__Data for this task__:
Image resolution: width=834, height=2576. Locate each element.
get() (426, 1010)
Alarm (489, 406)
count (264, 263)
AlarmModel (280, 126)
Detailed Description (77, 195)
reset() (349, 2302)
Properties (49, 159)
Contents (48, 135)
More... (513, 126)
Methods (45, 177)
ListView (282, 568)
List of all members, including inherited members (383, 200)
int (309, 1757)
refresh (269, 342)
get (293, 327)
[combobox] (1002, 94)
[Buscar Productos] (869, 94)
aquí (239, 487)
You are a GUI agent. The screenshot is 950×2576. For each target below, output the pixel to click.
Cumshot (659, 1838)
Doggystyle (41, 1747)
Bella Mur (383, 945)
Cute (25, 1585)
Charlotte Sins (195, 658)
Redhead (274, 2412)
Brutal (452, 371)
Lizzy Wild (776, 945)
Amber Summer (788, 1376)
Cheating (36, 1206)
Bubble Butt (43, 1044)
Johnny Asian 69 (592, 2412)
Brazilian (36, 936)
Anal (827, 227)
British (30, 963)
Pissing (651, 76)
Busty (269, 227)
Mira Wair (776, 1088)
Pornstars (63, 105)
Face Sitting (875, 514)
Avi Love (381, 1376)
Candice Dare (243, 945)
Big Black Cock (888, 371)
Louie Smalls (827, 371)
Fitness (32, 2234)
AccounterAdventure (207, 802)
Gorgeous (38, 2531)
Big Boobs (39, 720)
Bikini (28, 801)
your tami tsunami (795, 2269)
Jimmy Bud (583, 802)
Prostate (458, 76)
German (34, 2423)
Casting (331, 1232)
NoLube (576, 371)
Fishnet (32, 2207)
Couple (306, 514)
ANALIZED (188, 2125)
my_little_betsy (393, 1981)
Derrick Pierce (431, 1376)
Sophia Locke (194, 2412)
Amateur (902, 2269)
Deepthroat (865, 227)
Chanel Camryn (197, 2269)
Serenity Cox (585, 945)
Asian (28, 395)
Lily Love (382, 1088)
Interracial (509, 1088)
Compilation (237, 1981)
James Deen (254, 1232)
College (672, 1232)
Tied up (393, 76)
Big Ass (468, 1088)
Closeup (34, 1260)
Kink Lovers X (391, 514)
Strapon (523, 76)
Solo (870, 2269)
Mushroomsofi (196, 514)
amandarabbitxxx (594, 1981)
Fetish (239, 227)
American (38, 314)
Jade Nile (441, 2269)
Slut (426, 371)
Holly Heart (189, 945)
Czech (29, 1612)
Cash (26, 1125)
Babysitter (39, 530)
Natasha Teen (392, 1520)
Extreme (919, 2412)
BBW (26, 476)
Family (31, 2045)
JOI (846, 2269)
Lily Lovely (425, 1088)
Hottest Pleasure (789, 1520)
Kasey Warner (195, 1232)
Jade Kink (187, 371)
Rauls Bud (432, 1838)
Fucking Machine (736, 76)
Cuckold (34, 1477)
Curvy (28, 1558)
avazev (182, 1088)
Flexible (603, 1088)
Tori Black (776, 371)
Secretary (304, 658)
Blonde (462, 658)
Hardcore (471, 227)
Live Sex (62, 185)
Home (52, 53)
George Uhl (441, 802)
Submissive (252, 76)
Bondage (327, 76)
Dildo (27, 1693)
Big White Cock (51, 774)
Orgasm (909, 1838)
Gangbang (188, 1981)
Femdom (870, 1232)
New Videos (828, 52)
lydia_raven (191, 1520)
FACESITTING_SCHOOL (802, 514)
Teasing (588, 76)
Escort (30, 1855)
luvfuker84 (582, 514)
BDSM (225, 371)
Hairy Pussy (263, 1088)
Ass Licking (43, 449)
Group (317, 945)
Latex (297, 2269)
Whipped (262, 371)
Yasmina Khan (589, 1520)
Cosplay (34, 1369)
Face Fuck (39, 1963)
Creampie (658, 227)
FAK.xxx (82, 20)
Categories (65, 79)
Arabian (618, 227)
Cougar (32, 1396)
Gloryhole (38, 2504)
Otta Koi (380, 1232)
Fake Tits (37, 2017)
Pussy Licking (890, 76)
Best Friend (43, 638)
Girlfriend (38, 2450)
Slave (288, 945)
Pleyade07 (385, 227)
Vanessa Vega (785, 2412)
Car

__Task details__:
Could you arrange each line of the material above as a Markdown table with the columns "Row" and "Text", numbering the rows and leaving out blank lines?

__Answer__:
| Row | Text |
|---|---|
| 1 | Image resolution: width=834, height=2576. Locate each element. |
| 2 | get() (426, 1010) |
| 3 | Alarm (489, 406) |
| 4 | count (264, 263) |
| 5 | AlarmModel (280, 126) |
| 6 | Detailed Description (77, 195) |
| 7 | reset() (349, 2302) |
| 8 | Properties (49, 159) |
| 9 | Contents (48, 135) |
| 10 | More... (513, 126) |
| 11 | Methods (45, 177) |
| 12 | ListView (282, 568) |
| 13 | List of all members, including inherited members (383, 200) |
| 14 | int (309, 1757) |
| 15 | refresh (269, 342) |
| 16 | get (293, 327) |
| 17 | [combobox] (1002, 94) |
| 18 | [Buscar Productos] (869, 94) |
| 19 | aquí (239, 487) |
| 20 | You are a GUI agent. The screenshot is 950×2576. For each target below, output the pixel to click. |
| 21 | Cumshot (659, 1838) |
| 22 | Doggystyle (41, 1747) |
| 23 | Bella Mur (383, 945) |
| 24 | Cute (25, 1585) |
| 25 | Charlotte Sins (195, 658) |
| 26 | Redhead (274, 2412) |
| 27 | Brutal (452, 371) |
| 28 | Lizzy Wild (776, 945) |
| 29 | Amber Summer (788, 1376) |
| 30 | Cheating (36, 1206) |
| 31 | Bubble Butt (43, 1044) |
| 32 | Johnny Asian 69 (592, 2412) |
| 33 | Brazilian (36, 936) |
| 34 | Anal (827, 227) |
| 35 | British (30, 963) |
| 36 | Pissing (651, 76) |
| 37 | Busty (269, 227) |
| 38 | Mira Wair (776, 1088) |
| 39 | Pornstars (63, 105) |
| 40 | Face Sitting (875, 514) |
| 41 | Avi Love (381, 1376) |
| 42 | Candice Dare (243, 945) |
| 43 | Big Black Cock (888, 371) |
| 44 | Louie Smalls (827, 371) |
| 45 | Fitness (32, 2234) |
| 46 | AccounterAdventure (207, 802) |
| 47 | Gorgeous (38, 2531) |
| 48 | Big Boobs (39, 720) |
| 49 | Bikini (28, 801) |
| 50 | your tami tsunami (795, 2269) |
| 51 | Jimmy Bud (583, 802) |
| 52 | Prostate (458, 76) |
| 53 | German (34, 2423) |
| 54 | Casting (331, 1232) |
| 55 | NoLube (576, 371) |
| 56 | Fishnet (32, 2207) |
| 57 | Couple (306, 514) |
| 58 | ANALIZED (188, 2125) |
| 59 | my_little_betsy (393, 1981) |
| 60 | Derrick Pierce (431, 1376) |
| 61 | Sophia Locke (194, 2412) |
| 62 | Amateur (902, 2269) |
| 63 | Deepthroat (865, 227) |
| 64 | Chanel Camryn (197, 2269) |
| 65 | Serenity Cox (585, 945) |
| 66 | Asian (28, 395) |
| 67 | Lily Love (382, 1088) |
| 68 | Interracial (509, 1088) |
| 69 | Compilation (237, 1981) |
| 70 | James Deen (254, 1232) |
| 71 | College (672, 1232) |
| 72 | Tied up (393, 76) |
| 73 | Big Ass (468, 1088) |
| 74 | Closeup (34, 1260) |
| 75 | Kink Lovers X (391, 514) |
| 76 | Strapon (523, 76) |
| 77 | Solo (870, 2269) |
| 78 | Mushroomsofi (196, 514) |
| 79 | amandarabbitxxx (594, 1981) |
| 80 | Fetish (239, 227) |
| 81 | American (38, 314) |
| 82 | Jade Nile (441, 2269) |
| 83 | Slut (426, 371) |
| 84 | Holly Heart (189, 945) |
| 85 | Czech (29, 1612) |
| 86 | Cash (26, 1125) |
| 87 | Babysitter (39, 530) |
| 88 | Natasha Teen (392, 1520) |
| 89 | Extreme (919, 2412) |
| 90 | BBW (26, 476) |
| 91 | Family (31, 2045) |
| 92 | JOI (846, 2269) |
| 93 | Lily Lovely (425, 1088) |
| 94 | Hottest Pleasure (789, 1520) |
| 95 | Kasey Warner (195, 1232) |
| 96 | Jade Kink (187, 371) |
| 97 | Rauls Bud (432, 1838) |
| 98 | Fucking Machine (736, 76) |
| 99 | Cuckold (34, 1477) |
| 100 | Curvy (28, 1558) |
| 101 | avazev (182, 1088) |
| 102 | Flexible (603, 1088) |
| 103 | Tori Black (776, 371) |
| 104 | Secretary (304, 658) |
| 105 | Blonde (462, 658) |
| 106 | Hardcore (471, 227) |
| 107 | Live Sex (62, 185) |
| 108 | Home (52, 53) |
| 109 | George Uhl (441, 802) |
| 110 | Submissive (252, 76) |
| 111 | Bondage (327, 76) |
| 112 | Dildo (27, 1693) |
| 113 | Big White Cock (51, 774) |
| 114 | Orgasm (909, 1838) |
| 115 | Gangbang (188, 1981) |
| 116 | Femdom (870, 1232) |
| 117 | New Videos (828, 52) |
| 118 | lydia_raven (191, 1520) |
| 119 | FACESITTING_SCHOOL (802, 514) |
| 120 | Teasing (588, 76) |
| 121 | Escort (30, 1855) |
| 122 | luvfuker84 (582, 514) |
| 123 | BDSM (225, 371) |
| 124 | Hairy Pussy (263, 1088) |
| 125 | Ass Licking (43, 449) |
| 126 | Group (317, 945) |
| 127 | Latex (297, 2269) |
| 128 | Whipped (262, 371) |
| 129 | Yasmina Khan (589, 1520) |
| 130 | Cosplay (34, 1369) |
| 131 | Face Fuck (39, 1963) |
| 132 | Creampie (658, 227) |
| 133 | FAK.xxx (82, 20) |
| 134 | Categories (65, 79) |
| 135 | Arabian (618, 227) |
| 136 | Cougar (32, 1396) |
| 137 | Gloryhole (38, 2504) |
| 138 | Otta Koi (380, 1232) |
| 139 | Fake Tits (37, 2017) |
| 140 | Pussy Licking (890, 76) |
| 141 | Best Friend (43, 638) |
| 142 | Girlfriend (38, 2450) |
| 143 | Slave (288, 945) |
| 144 | Pleyade07 (385, 227) |
| 145 | Vanessa Vega (785, 2412) |
| 146 | Car |